* **Exercise**
Set down precisely the lines from the line with "Task: Open more chart options ellipsis menu" through the end of the material, inclusive, and no pictures.

* **Extracted data**
==================================================
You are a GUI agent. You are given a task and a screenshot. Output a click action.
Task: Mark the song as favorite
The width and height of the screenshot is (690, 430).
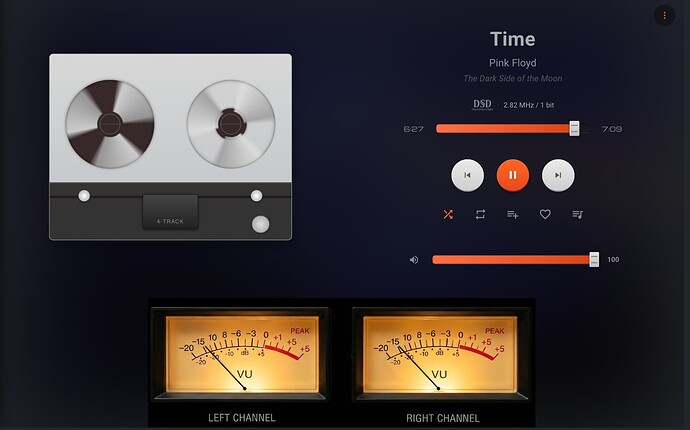(545, 214)
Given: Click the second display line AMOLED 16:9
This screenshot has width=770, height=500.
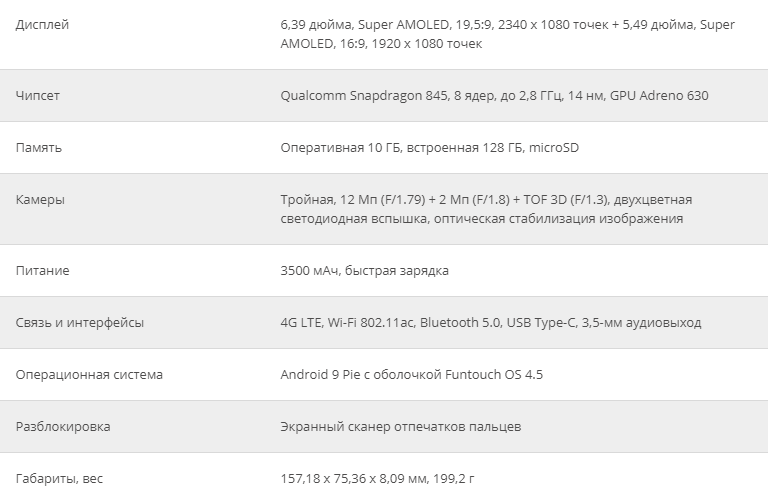Looking at the screenshot, I should 381,44.
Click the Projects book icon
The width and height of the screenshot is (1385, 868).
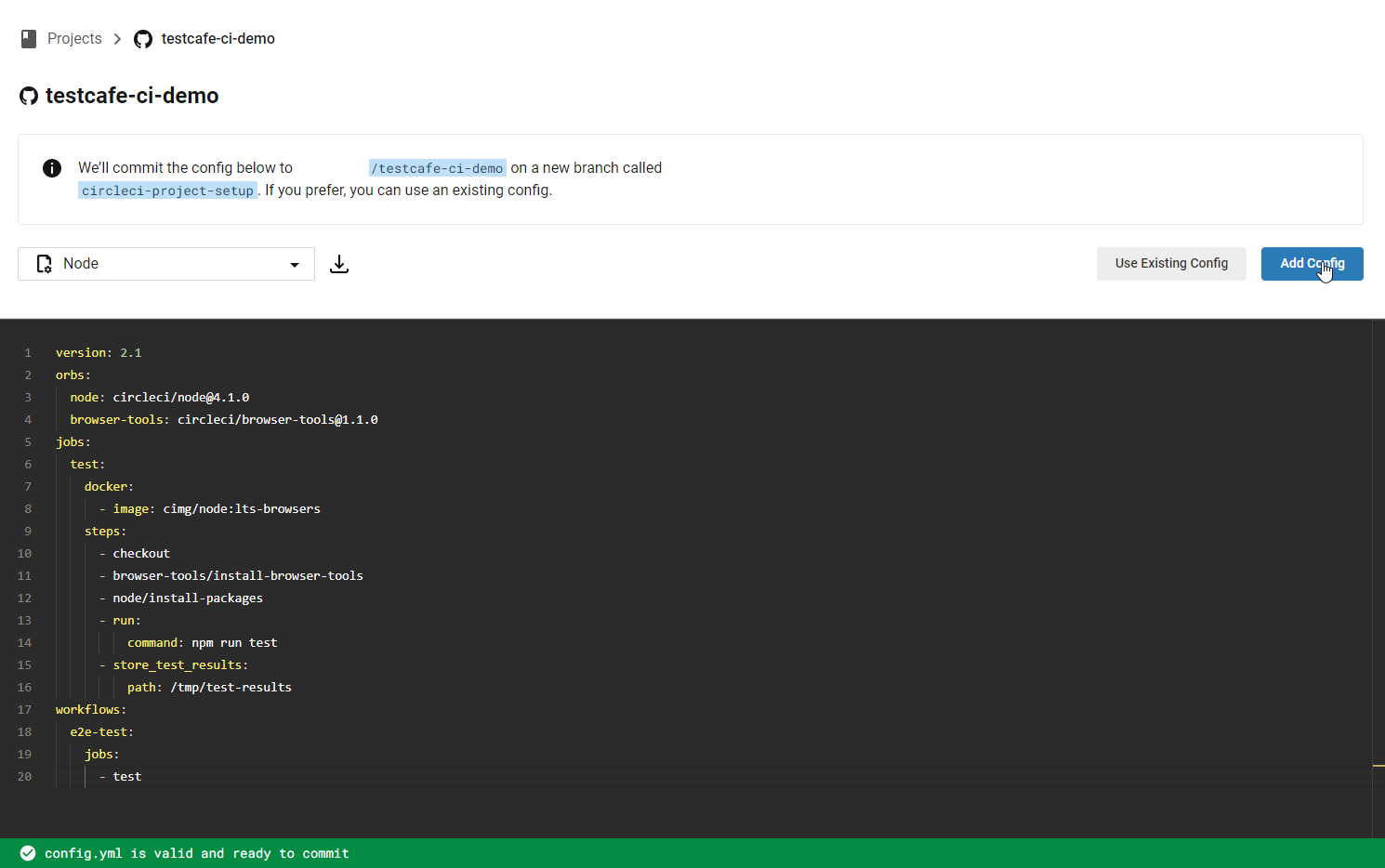click(29, 38)
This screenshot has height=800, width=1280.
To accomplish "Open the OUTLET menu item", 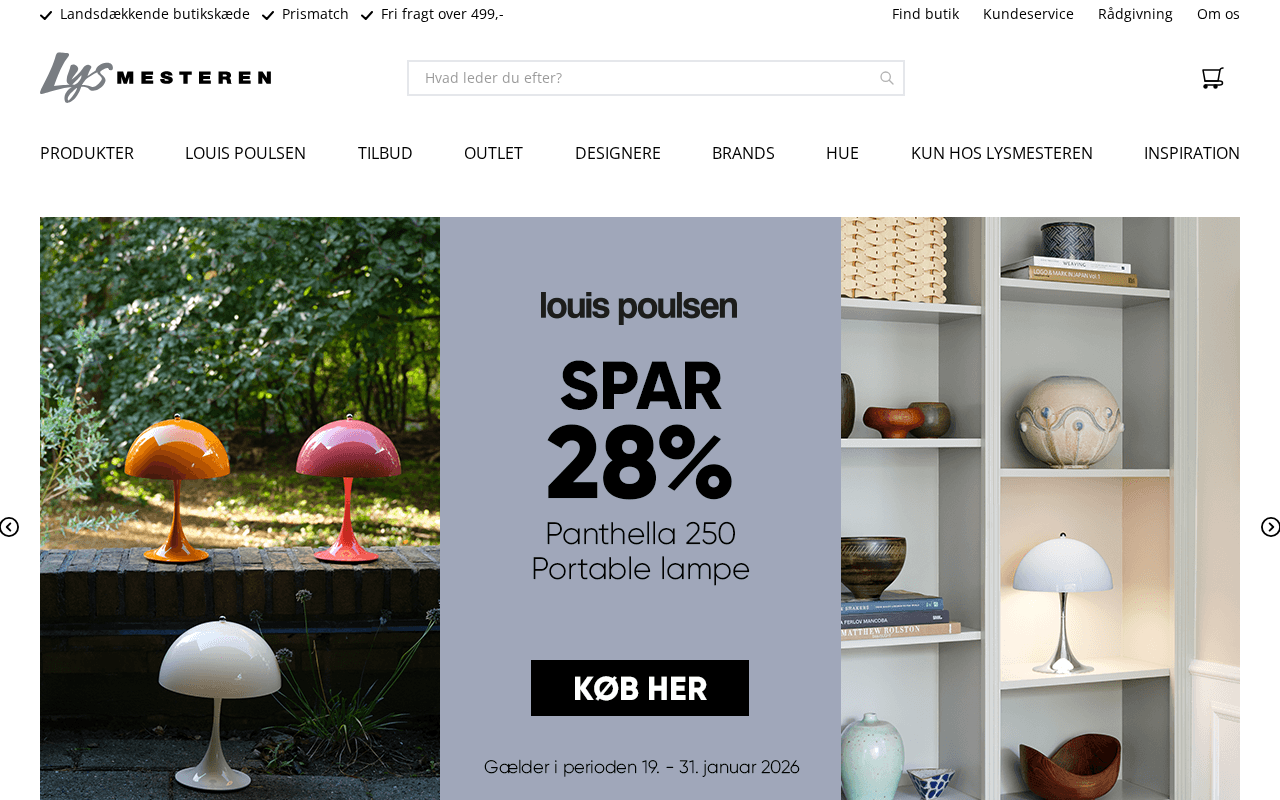I will 493,153.
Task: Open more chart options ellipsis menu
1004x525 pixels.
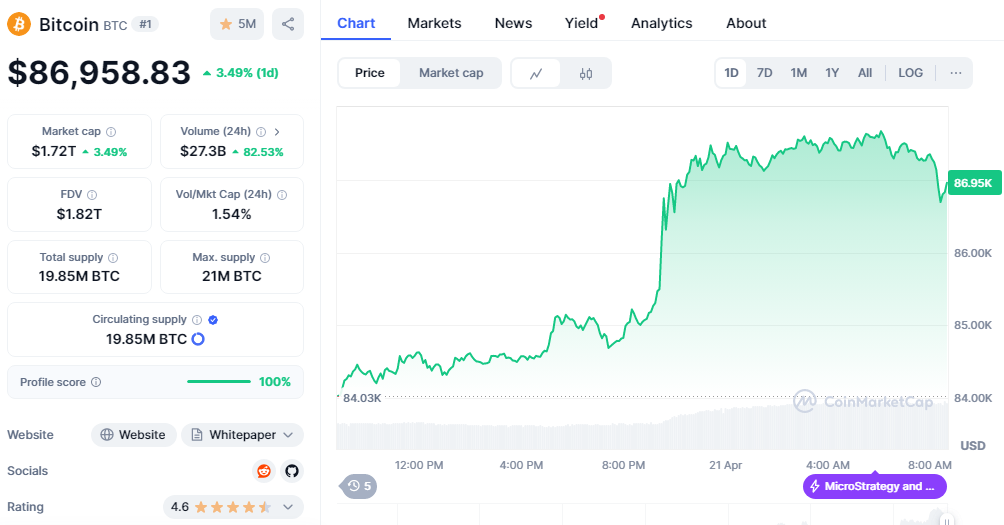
==================================================
* **Your response**
Task: Open more chart options ellipsis menu
1004x525 pixels.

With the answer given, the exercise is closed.